**Your instructions**: Set down exactly the stretch of lines below that opens at the line containing "Click the search" and continues through the last line of the entries, and nothing else.

[Saved data entries]
+ + + + +
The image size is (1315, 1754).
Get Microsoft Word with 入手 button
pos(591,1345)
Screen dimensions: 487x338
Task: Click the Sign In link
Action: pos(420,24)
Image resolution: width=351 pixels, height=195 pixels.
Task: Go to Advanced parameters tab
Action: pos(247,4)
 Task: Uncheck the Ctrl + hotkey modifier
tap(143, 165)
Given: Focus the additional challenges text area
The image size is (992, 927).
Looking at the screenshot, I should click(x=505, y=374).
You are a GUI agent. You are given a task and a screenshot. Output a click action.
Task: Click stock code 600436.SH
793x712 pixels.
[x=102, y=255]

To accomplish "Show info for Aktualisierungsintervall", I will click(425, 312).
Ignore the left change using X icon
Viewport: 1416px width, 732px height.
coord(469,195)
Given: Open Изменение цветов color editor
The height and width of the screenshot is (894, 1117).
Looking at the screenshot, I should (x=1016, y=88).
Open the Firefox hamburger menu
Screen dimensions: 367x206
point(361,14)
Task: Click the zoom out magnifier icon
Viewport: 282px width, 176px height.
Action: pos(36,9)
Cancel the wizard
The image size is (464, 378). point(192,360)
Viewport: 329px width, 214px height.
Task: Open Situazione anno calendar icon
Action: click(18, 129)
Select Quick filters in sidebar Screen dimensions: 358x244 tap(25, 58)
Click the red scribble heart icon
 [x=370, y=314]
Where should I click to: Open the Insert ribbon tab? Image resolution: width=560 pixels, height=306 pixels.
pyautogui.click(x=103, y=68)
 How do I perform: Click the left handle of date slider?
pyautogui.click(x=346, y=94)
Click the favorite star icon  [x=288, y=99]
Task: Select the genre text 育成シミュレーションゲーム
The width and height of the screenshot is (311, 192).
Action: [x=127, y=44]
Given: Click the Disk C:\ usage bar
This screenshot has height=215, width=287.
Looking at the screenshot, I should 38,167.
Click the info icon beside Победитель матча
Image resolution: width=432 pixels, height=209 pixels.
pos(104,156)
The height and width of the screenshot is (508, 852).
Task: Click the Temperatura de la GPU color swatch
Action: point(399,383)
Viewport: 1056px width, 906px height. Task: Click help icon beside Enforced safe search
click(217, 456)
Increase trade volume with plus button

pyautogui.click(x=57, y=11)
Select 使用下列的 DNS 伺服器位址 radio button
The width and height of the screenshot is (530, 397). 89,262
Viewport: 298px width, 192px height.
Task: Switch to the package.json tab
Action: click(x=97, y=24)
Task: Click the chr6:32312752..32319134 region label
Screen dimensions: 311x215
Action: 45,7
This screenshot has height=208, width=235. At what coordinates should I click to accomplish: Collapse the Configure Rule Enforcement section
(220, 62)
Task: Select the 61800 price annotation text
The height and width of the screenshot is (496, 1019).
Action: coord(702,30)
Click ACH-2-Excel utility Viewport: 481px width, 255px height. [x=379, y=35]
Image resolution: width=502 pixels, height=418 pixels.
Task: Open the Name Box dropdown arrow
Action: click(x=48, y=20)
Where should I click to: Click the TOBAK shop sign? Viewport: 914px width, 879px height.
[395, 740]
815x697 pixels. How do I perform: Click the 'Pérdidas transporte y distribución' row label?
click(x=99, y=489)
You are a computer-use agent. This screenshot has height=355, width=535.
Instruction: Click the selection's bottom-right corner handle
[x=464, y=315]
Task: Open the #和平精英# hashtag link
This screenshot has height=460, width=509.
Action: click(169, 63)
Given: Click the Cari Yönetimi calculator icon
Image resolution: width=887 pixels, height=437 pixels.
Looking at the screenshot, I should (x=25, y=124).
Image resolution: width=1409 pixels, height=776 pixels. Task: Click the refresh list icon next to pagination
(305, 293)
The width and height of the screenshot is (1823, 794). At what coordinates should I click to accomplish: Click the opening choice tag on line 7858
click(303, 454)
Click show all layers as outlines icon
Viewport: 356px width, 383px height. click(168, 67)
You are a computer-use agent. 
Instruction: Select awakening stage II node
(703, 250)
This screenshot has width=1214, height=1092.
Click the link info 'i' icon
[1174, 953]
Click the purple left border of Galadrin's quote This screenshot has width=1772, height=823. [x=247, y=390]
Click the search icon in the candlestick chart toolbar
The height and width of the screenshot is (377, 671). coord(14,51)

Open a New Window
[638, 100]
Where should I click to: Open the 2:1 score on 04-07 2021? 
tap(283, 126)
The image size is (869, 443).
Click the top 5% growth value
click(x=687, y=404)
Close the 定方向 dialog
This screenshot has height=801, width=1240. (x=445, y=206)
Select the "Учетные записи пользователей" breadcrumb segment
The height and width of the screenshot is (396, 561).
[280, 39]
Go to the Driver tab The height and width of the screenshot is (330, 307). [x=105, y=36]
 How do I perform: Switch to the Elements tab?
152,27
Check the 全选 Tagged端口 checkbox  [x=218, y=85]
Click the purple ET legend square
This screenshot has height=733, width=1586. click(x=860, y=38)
+ + + + +
**Written answer**:
Click the search icon in the candlestick chart toolbar
The height and width of the screenshot is (377, 671). coord(14,51)

Open a New Window
[638, 100]
Where should I click to: Open the 2:1 score on 04-07 2021? 
tap(283, 126)
The image size is (869, 443).
Click the top 5% growth value
click(x=687, y=404)
Close the 定方向 dialog
This screenshot has height=801, width=1240. (x=445, y=206)
Select the "Учетные записи пользователей" breadcrumb segment
The height and width of the screenshot is (396, 561).
[280, 39]
Go to the Driver tab The height and width of the screenshot is (330, 307). [x=105, y=36]
 How do I perform: Switch to the Elements tab?
152,27
Check the 全选 Tagged端口 checkbox  [x=218, y=85]
Click the purple ET legend square
This screenshot has height=733, width=1586. click(x=860, y=38)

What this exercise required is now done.